Day back to No.1, hunts more victories

Jason Day is assured of being world No.


1 again but he won’t be satisfied unless he cements it by taking out the World Golf Championships Match Play.

With 3&2 wins over Brandt Snedeker and Brooks Koepka Day surged into a mouth-watering and highly anticipated semi-final showdown with world No.3 Rory McIlroy on Sunday, ensuring he will overtake Jordan Spieth at golf’s summit.

But getting the ranking is not enough for the 28-year-old who wants to solidify it into the Masters and dominate it as long as possible.

“To be able to get back to No.1 in the world is fantastic. But I wasn’t really focusing on it because I know that winning takes care of everything,” Day said.

“I’ve got two more matches to try and win and I’m really trying to focus on that because I really want to win this tournament.

“If I want to stay on top I have to win. It would be really fantastic to be able to go into Augusta as No. 1 in the world. That would be really exciting for me.”

If Day finishes fourth in Austin his third stint at the top could be short-lived as he will move just fractions ahead of Spieth and the American is playing the Houston Open next week.

If Day is second or third he will have a better chance of retaining it but if he wins he will assure himself of driving down Magnolia Lane as the game’s top dog.

“You’ve got to embrace it.
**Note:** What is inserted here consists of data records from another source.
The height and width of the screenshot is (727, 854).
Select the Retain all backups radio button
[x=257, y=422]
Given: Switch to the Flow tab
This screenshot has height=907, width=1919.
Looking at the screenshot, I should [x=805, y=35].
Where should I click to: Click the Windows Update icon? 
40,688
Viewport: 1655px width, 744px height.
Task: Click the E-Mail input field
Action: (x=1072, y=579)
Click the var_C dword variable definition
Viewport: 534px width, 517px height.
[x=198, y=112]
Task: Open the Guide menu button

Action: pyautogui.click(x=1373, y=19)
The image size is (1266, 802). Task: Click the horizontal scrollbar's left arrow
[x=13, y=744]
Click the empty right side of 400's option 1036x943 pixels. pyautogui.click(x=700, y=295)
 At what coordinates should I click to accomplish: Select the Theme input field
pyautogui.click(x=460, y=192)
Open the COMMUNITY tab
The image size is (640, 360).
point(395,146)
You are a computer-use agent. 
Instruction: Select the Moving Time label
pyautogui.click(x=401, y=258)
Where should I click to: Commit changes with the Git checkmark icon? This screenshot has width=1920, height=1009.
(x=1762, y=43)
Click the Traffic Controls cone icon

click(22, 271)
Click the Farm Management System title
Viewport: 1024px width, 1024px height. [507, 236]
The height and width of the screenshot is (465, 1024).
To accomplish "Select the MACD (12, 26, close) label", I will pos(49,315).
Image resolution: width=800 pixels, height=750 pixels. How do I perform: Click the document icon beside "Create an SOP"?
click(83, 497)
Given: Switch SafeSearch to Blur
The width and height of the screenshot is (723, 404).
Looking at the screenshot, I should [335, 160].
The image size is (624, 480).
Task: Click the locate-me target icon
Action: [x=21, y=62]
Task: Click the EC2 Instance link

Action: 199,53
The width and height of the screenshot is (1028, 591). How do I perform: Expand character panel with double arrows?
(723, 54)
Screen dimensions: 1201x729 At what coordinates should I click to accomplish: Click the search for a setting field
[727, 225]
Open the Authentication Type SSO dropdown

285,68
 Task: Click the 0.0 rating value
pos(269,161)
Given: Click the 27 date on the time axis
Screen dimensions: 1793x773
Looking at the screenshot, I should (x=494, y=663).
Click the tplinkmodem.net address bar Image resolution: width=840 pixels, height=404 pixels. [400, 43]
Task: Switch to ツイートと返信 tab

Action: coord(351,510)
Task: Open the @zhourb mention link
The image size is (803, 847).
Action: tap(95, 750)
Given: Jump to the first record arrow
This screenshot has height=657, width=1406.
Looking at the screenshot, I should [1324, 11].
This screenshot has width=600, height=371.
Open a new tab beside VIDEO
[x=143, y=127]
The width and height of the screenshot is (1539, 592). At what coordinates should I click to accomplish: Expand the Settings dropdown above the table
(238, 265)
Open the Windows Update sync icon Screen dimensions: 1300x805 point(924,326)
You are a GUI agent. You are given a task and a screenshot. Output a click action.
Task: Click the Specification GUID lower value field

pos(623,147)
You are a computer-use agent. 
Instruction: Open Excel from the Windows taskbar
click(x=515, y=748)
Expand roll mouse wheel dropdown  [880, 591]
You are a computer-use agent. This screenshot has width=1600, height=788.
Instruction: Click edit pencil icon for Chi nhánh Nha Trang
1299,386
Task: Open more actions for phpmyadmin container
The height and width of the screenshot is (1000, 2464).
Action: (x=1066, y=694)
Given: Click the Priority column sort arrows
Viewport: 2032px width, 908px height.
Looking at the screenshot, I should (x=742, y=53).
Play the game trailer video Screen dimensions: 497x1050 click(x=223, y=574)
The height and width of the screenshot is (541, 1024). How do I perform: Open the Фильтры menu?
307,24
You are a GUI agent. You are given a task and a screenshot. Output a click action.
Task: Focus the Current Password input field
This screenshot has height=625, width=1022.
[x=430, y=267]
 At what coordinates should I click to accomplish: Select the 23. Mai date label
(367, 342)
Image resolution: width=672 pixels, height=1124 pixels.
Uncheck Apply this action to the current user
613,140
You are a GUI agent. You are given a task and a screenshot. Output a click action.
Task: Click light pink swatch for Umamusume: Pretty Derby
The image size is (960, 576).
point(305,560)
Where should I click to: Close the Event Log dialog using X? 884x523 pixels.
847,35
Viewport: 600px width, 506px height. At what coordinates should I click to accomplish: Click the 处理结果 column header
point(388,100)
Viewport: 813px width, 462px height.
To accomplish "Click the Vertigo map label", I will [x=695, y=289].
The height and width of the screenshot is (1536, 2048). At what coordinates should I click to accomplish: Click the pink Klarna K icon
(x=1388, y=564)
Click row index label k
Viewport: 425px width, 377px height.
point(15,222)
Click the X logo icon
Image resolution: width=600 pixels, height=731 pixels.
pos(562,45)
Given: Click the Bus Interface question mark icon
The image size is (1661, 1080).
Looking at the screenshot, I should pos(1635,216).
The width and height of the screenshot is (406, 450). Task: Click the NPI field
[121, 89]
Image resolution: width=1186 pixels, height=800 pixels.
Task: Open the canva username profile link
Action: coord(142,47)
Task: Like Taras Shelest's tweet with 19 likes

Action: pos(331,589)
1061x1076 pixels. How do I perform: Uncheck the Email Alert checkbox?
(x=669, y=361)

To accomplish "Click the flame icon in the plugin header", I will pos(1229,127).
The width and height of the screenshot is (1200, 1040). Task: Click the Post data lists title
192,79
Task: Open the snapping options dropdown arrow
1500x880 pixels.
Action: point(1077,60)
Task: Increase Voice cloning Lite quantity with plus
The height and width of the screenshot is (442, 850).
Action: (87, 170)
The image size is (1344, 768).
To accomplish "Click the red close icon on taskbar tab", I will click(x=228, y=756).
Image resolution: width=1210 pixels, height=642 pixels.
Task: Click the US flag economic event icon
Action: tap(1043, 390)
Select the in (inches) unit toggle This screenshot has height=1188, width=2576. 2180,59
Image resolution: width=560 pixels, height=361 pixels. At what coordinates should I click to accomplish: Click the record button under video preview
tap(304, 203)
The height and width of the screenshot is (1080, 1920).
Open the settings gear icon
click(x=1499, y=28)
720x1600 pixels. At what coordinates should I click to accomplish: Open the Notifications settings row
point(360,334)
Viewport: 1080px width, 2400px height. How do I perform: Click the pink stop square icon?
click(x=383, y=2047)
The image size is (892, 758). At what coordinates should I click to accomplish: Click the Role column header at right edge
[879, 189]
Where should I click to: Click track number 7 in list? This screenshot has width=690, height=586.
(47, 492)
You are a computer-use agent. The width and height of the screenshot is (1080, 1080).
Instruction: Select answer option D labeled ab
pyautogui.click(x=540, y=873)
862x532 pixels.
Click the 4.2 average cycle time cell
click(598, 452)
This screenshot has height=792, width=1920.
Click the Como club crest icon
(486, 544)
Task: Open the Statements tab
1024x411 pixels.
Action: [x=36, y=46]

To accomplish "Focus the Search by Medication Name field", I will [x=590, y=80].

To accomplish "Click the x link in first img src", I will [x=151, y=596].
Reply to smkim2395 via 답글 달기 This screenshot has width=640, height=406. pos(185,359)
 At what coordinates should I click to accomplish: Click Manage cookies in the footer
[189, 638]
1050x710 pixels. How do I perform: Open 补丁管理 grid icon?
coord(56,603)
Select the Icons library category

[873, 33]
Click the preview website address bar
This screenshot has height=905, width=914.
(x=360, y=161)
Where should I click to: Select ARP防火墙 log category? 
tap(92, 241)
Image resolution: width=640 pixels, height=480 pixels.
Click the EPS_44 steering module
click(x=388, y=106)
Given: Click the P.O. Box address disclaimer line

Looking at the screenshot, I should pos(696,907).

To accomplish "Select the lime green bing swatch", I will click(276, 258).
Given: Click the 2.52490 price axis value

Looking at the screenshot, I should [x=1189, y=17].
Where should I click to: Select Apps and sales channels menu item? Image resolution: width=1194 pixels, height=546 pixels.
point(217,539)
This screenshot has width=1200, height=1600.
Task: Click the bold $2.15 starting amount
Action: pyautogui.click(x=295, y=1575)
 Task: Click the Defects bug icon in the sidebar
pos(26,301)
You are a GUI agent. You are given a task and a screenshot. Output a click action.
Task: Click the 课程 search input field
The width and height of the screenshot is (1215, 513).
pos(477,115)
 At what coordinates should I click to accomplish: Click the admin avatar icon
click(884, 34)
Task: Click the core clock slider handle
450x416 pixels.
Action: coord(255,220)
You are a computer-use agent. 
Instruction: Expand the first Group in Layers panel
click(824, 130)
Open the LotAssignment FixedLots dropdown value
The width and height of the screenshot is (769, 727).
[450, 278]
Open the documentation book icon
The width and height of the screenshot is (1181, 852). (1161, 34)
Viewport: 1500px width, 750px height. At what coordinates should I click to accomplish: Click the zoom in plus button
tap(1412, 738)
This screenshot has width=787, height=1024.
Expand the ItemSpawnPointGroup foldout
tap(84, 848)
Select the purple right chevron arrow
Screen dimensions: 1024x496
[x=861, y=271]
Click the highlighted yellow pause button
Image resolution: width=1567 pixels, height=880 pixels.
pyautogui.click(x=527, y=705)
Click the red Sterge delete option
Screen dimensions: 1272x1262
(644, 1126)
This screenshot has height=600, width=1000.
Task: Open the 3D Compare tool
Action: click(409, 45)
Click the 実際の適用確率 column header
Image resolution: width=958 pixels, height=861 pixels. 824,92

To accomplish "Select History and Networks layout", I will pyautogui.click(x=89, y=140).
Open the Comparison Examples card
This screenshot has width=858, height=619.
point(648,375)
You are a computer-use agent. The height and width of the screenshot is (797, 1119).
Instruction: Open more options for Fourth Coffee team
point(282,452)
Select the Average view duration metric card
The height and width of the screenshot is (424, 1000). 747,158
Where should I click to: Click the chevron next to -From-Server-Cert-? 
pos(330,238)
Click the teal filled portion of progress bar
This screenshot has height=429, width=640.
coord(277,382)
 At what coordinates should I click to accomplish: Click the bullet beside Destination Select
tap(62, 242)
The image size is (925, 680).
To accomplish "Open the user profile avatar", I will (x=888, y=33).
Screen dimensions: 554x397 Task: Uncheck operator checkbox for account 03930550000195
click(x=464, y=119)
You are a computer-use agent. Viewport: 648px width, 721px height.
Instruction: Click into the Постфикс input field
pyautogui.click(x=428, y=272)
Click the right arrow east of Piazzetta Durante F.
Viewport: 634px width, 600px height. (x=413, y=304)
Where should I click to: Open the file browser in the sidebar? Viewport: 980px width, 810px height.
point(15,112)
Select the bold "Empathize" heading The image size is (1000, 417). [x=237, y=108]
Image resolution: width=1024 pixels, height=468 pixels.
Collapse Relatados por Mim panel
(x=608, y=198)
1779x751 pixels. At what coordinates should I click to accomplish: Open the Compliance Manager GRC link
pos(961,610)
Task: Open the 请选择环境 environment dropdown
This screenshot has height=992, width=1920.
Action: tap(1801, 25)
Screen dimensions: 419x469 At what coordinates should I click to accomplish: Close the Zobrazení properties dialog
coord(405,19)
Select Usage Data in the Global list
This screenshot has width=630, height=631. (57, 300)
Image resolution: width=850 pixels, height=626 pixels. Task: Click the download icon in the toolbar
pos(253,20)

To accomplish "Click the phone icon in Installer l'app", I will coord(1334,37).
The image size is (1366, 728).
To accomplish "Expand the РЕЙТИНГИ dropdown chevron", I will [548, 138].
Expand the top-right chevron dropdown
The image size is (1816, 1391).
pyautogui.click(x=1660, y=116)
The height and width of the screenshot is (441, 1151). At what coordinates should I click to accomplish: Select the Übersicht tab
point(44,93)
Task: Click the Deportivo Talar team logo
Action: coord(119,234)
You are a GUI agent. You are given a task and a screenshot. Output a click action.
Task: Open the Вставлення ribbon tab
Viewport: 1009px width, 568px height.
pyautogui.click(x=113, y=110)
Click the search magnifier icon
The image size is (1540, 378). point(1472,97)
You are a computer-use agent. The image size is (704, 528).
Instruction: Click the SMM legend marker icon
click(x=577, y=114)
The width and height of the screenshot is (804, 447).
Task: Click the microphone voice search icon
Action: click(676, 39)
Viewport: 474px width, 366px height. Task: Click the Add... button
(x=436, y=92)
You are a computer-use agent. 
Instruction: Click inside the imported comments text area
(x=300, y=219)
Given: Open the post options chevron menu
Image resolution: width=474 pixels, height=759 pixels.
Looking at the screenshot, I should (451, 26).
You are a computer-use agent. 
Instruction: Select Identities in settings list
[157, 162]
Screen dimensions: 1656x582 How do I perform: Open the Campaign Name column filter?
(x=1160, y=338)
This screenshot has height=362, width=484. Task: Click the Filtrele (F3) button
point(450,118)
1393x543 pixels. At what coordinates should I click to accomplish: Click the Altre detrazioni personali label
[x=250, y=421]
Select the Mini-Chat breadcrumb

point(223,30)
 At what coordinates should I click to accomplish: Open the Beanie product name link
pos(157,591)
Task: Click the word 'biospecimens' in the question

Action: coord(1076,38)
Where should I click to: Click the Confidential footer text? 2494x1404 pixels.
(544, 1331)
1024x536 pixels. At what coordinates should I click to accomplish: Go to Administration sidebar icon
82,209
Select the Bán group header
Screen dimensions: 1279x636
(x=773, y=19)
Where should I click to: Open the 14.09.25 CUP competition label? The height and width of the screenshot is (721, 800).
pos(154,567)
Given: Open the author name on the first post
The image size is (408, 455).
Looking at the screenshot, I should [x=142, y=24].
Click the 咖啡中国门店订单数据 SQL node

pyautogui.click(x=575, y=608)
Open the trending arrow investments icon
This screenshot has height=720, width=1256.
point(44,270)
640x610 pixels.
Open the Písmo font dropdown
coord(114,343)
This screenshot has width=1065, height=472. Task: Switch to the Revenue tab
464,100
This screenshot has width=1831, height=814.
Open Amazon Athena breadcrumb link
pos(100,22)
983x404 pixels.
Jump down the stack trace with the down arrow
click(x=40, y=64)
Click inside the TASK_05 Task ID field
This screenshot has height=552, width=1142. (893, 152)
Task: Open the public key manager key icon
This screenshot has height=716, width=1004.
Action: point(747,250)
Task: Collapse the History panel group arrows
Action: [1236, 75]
You’ve got to enjoy that,” Day said.

“I enjoy those moments because it can only make me better. To be able to get that feeling walking around there as No.1 would be a pretty cool feeling.”

To win the event he first must get through McIlroy, the defending champion who has now gone 12 matches without a loss over two years.

Day, won the event in 2014, which adds to the magnitude of the semi-final shootout.

“I know Rory is going to be a tough opponent. He always hits it the great. It’s definitely going to be a difficult match,” Day said.

“But I’m excited about the challenge of trying to beat Rory.”

On Wednesday a bulging disk in his back almost took Day out of the tournament so the fact he has played 19 holes less than McIlroy over the five matches should come in handy.

“Any sort of advantage I can take, I need against him,” Day said.

“He’s obviously a fit looking bloke, so I don’t think he’s going to have any trouble with that.

“I’ve got to make sure I’m sharp and I’ve got to come out on top and make sure I don’t miss any information out there and focus on just giving every shot a hundred per cent.”

The Northern Irishman, who took out Zach Johnson and Chris Kirk to advance, was also happy with the big time match-up.

“I relish it,” McIlroy said.

“He’s playing really well at the minute, coming off a win last week. I’ll be really up for it. It’s a big match.”

Day originally went to No.1 by winning the BMW Championship last year before losing it a week later when Spieth won the Tour Championship.

He reclaimed it for three weeks in the offseason, losing it again on November 8, but will officially take it back on Monday.

Should he hoist the trophy on Sunday it would be a ninth US tour win and an incredible sixth win in his last 13 starts.

It would also be the second time this season an Australian has won in back-to-back weeks after he won the Arnold Palmer Invitational last week.

Adam Scott won the Honda Classic and WGC Cadillac Championship in successive weeks.

The other semi-final will be between Spain’s Rafa Cabrera Bello and South African Louis Oosthuizen.